Such tools can be great inspiration for artists with “blank page syndrome”, even if the artist themselves provide the final push. Creative stimulation is one of the immediate applications of creative AI tools today.

But where these tools may one day be even more useful is in extending musical expertise. Many people can write a tune, but fewer know how to adeptly manipulate chords to evoke emotions, or how to write music in a range of styles.

Although music AI tools have a way to go to reliably do the work of talented musicians, a handful of companies are developing AI platforms for music generation.

Boomy[7] takes the minimalist path: users with no musical experience can create a song with a few clicks and then rearrange it. Aiva[8] has a similar approach, but allows finer control; artists can edit the generated music note-by-note in a custom editor.

There is a catch, however. Machine learning techniques are famously hard to control, and generating music using AI is a bit of a lucky dip for now; you might occasionally strike gold while using these tools, but you may not know why.

An ongoing challenge for people creating these AI tools is to allow more precise and deliberate control over what the generative algorithms produce.

New ways to manipulate style and sound

Music AI tools also allow users to transform a musical sequence or audio segment. Google Magenta’s Differentiable Digital Signal Processing[9] library technology, for example, performs timbre transfer.

Timbre[10] is the technical term for the texture of the sound – the difference between a car engine and a whistle. Using timbre transfer, the timbre of a segment of audio can be changed.

Such tools are a great example of how AI can help musicians compose rich orchestrations and achieve completely new sounds. In the first AI Song Contest[11], held in 2020, Sydney-based music studio Uncanny Valley[12] (with whom I collaborate), used timbre transfer to bring singing koalas into the mix.

Uncanny Valley’s song Beautiful The World won the 2020 AI Song Contest.

Problem to work on
Rewrite the part of the music AI excerpt that begins at the words "But where these" and stops after "a custom editor.", swapping every "tools" for "programs".

Data lines
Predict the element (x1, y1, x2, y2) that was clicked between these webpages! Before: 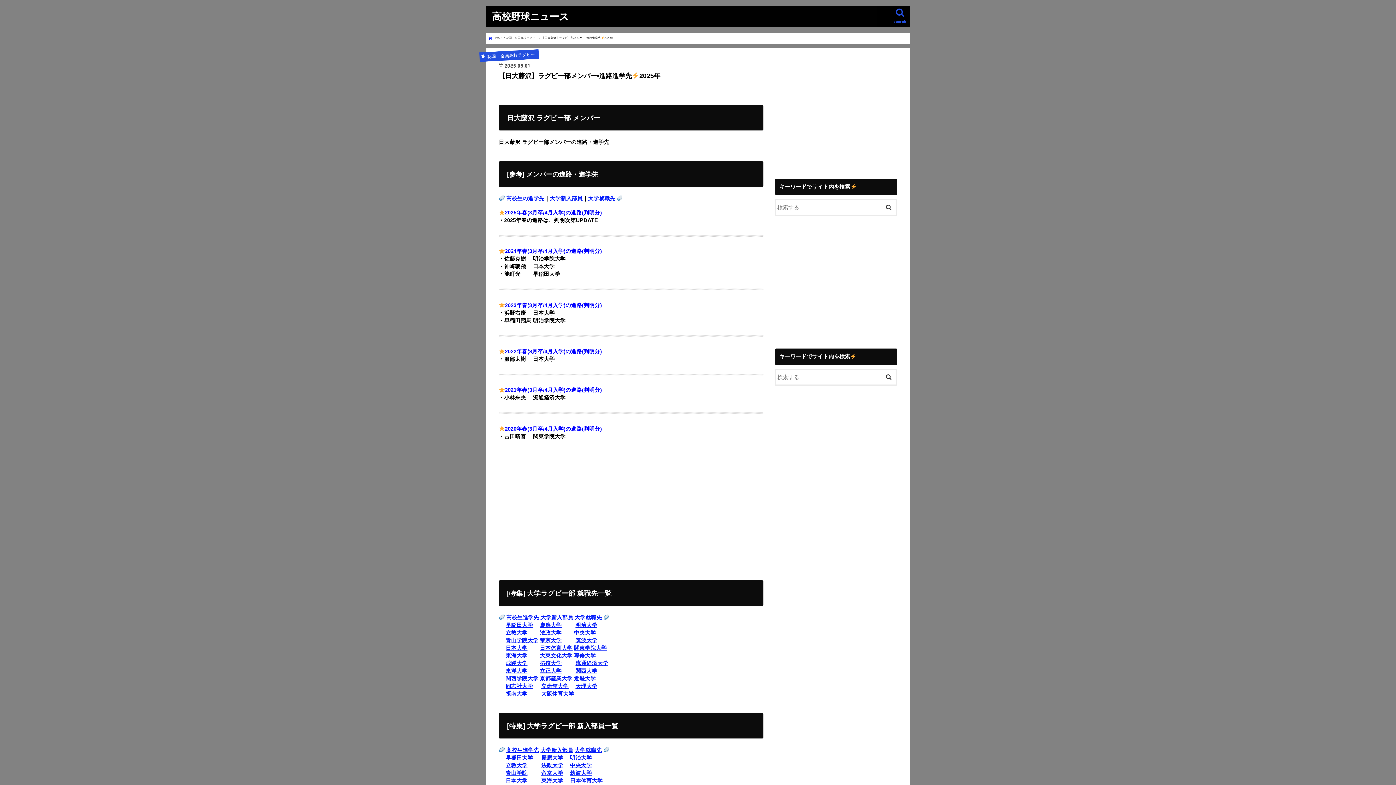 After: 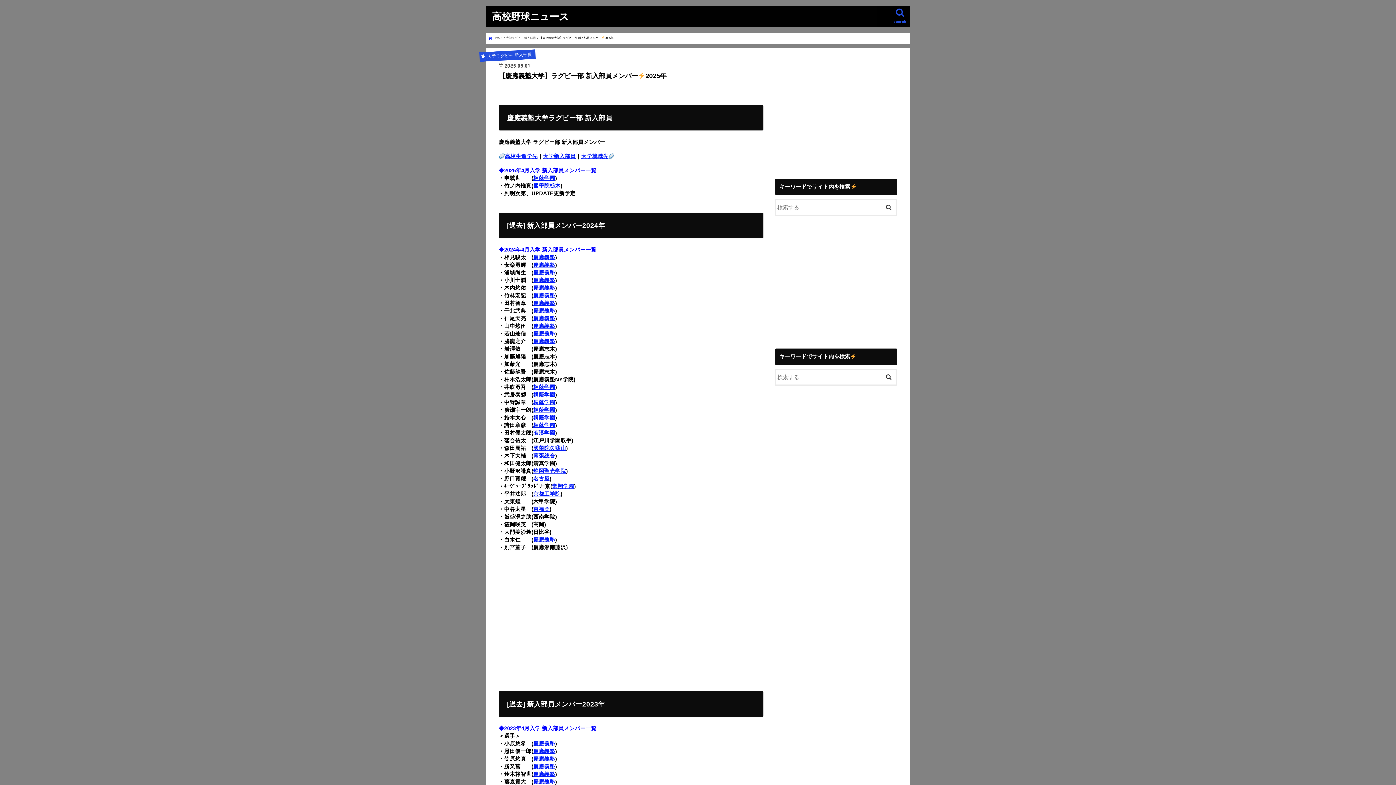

Output of the task
But where these programs may one day be even more useful is in extending musical expertise. Many people can write a tune, but fewer know how to adeptly manipulate chords to evoke emotions, or how to write music in a range of styles.

Although music AI programs have a way to go to reliably do the work of talented musicians, a handful of companies are developing AI platforms for music generation.

Boomy[7] takes the minimalist path: users with no musical experience can create a song with a few clicks and then rearrange it. Aiva[8] has a similar approach, but allows finer control; artists can edit the generated music note-by-note in a custom editor.